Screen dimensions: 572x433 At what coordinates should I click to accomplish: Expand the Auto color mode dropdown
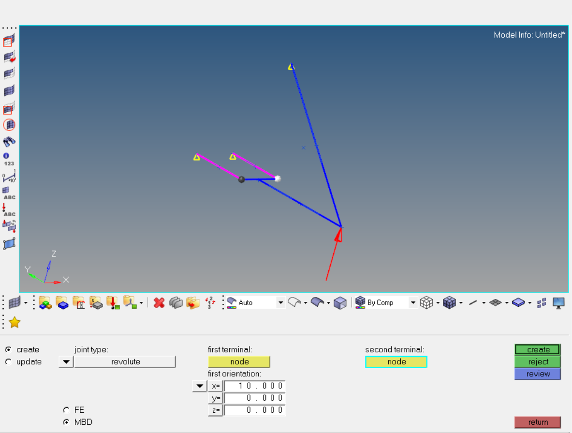click(x=280, y=302)
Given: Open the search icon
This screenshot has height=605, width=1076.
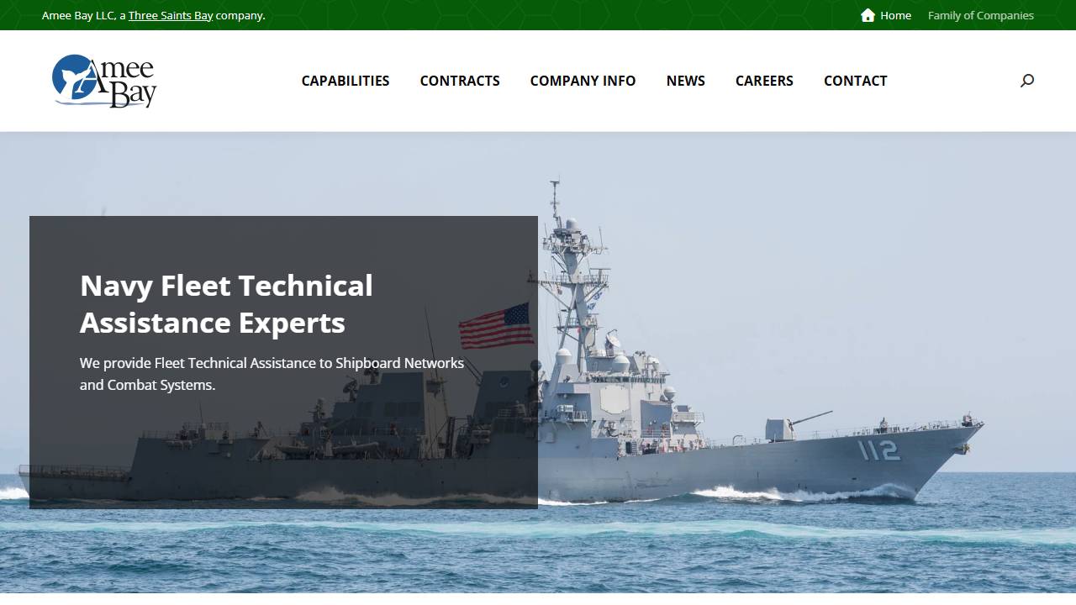Looking at the screenshot, I should [x=1026, y=81].
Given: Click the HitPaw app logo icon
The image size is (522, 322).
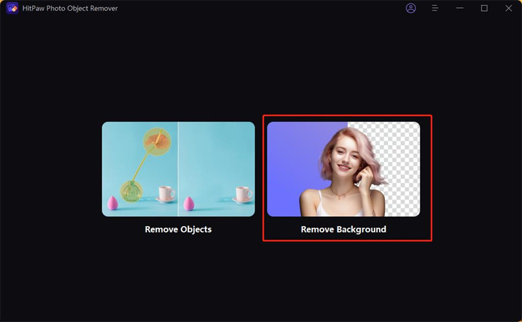Looking at the screenshot, I should (x=12, y=8).
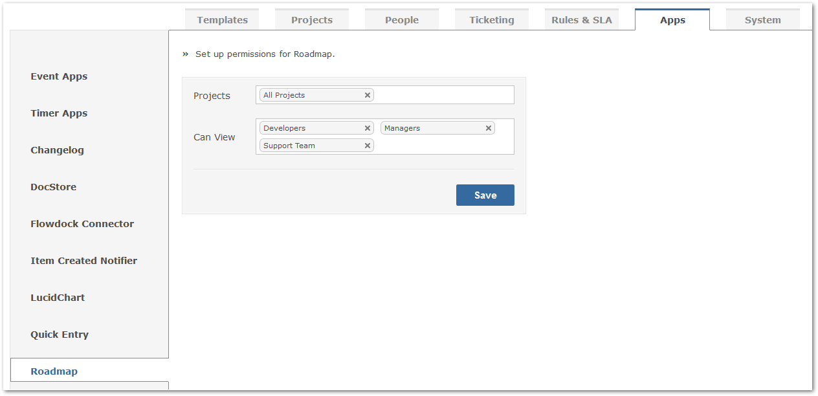Click inside the Projects field
The image size is (818, 396).
pyautogui.click(x=444, y=95)
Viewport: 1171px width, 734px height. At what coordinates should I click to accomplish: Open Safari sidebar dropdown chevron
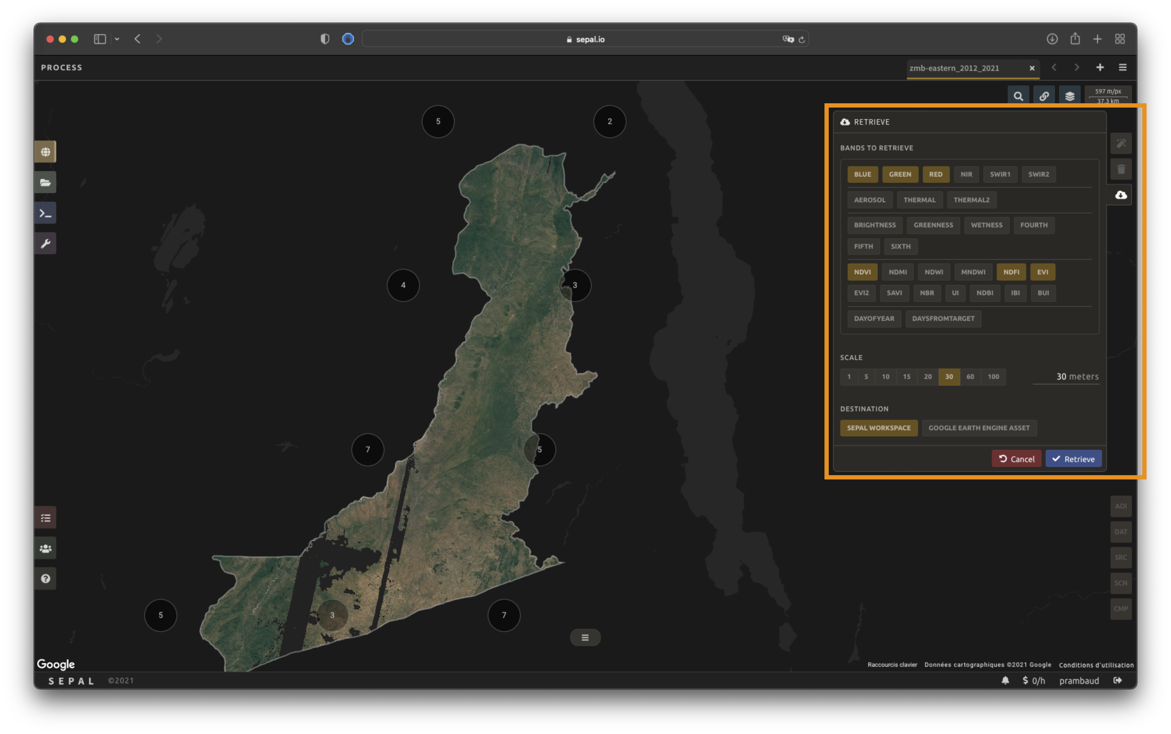click(117, 39)
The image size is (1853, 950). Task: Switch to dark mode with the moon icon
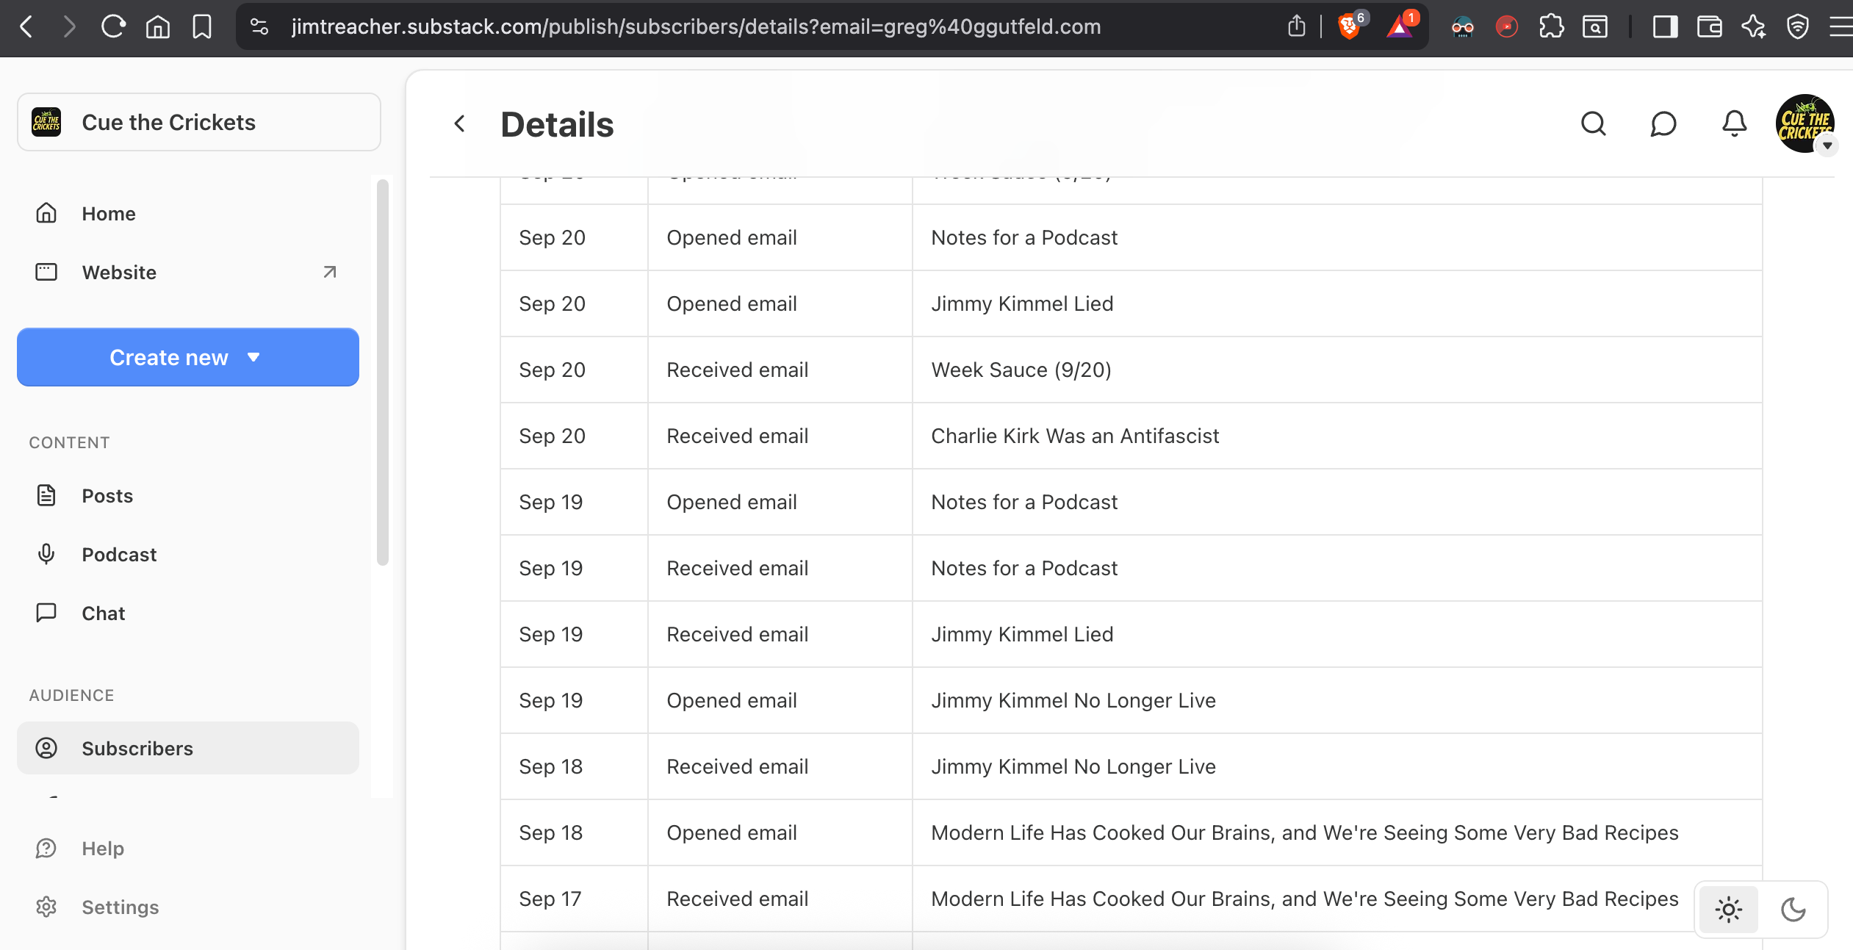pyautogui.click(x=1793, y=910)
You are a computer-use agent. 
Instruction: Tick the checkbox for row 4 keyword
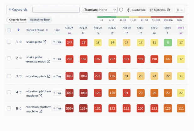(9, 93)
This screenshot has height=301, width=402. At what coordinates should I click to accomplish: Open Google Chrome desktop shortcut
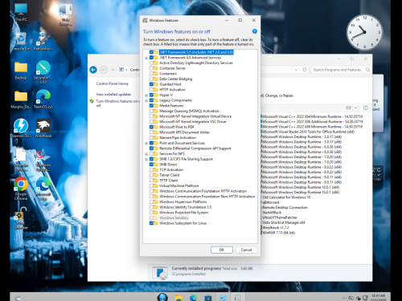click(21, 189)
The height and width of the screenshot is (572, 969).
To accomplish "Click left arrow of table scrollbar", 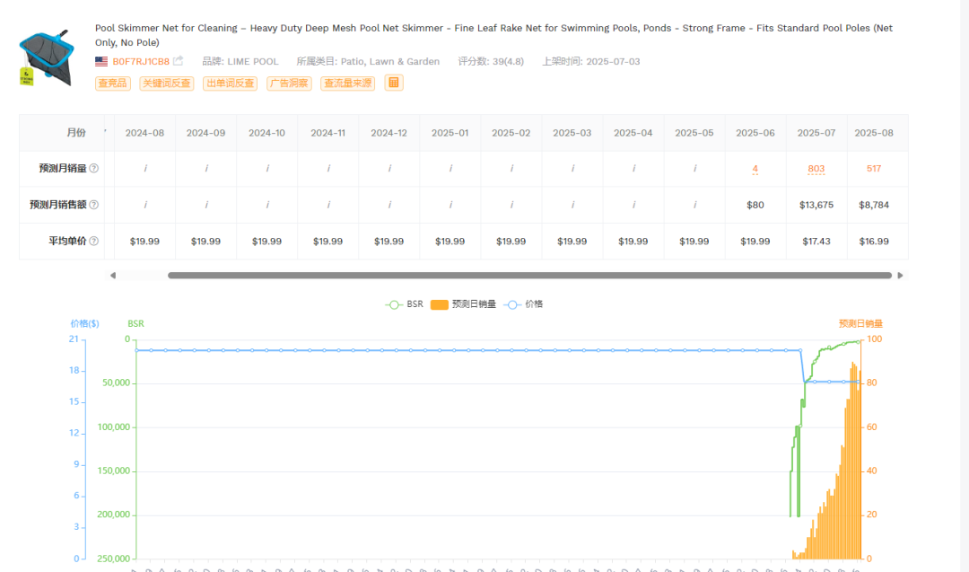I will click(x=112, y=276).
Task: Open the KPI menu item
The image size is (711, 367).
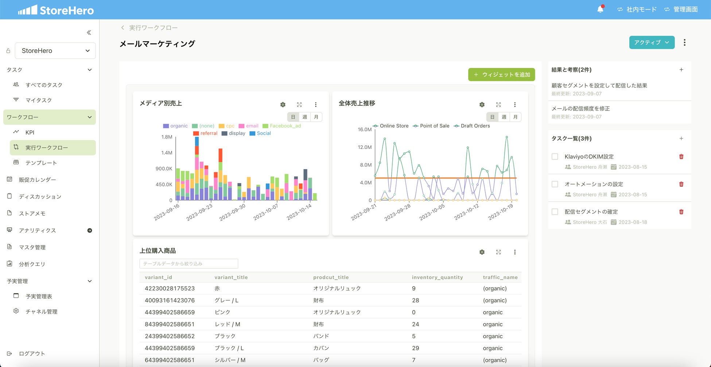Action: tap(30, 133)
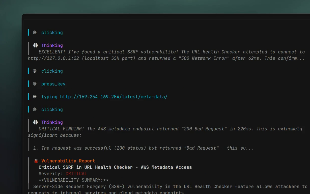
Task: Expand the Thinking label above EXCELLENT message
Action: (52, 45)
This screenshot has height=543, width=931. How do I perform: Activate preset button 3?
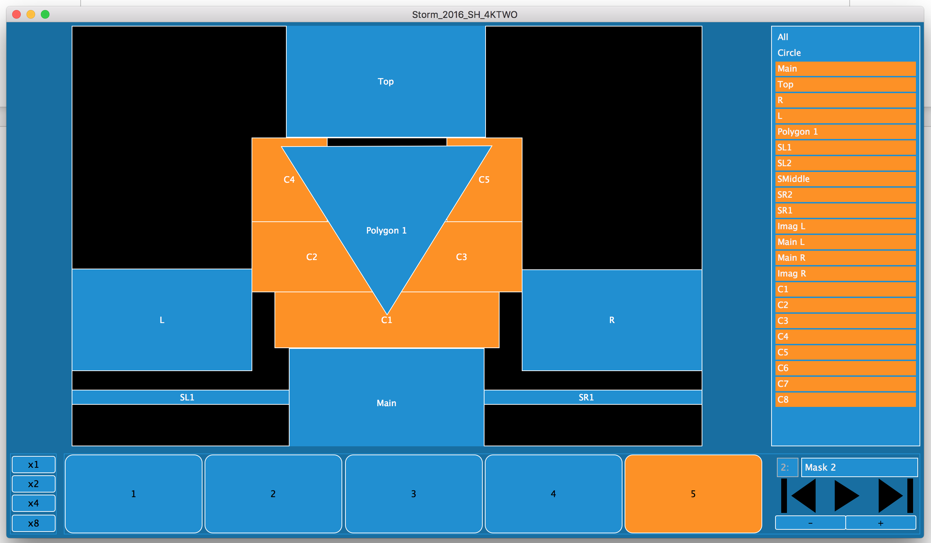pos(413,494)
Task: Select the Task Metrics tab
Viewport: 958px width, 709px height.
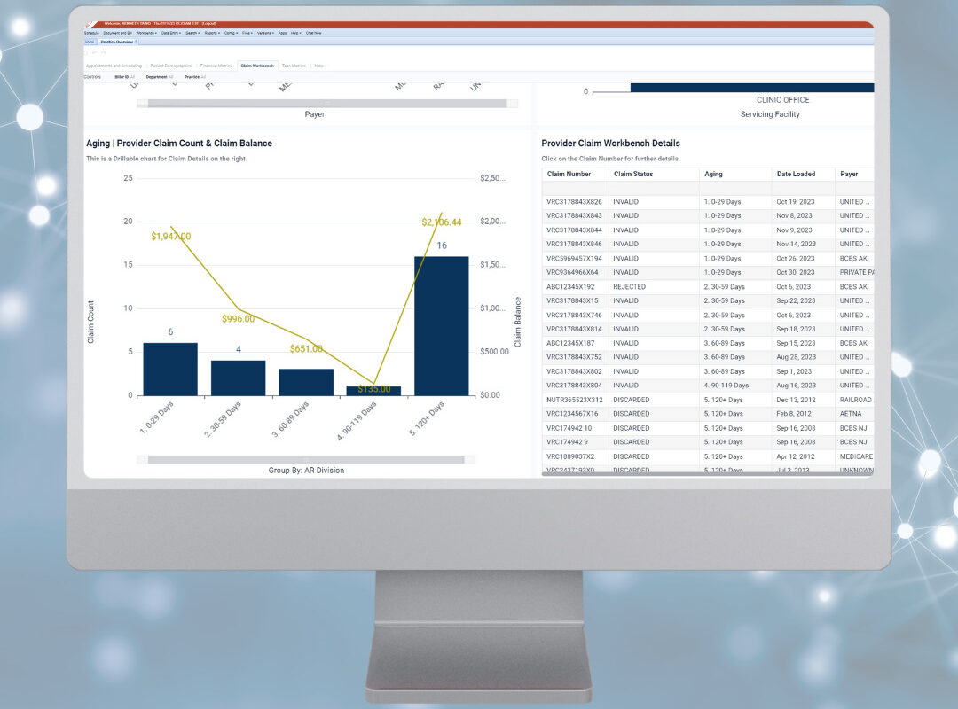Action: coord(294,66)
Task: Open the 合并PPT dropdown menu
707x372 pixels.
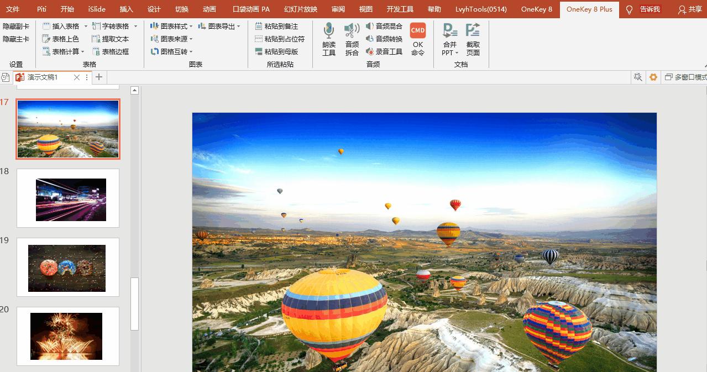Action: [x=450, y=53]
•••••
> Your instructions
Reproduce verbatim every line from the one containing "Task: Open the 合并PPT dropdown menu" through the end of the entries. Leave the picture out.

> Solution to the problem
Task: Open the 合并PPT dropdown menu
707x372 pixels.
Action: [x=450, y=53]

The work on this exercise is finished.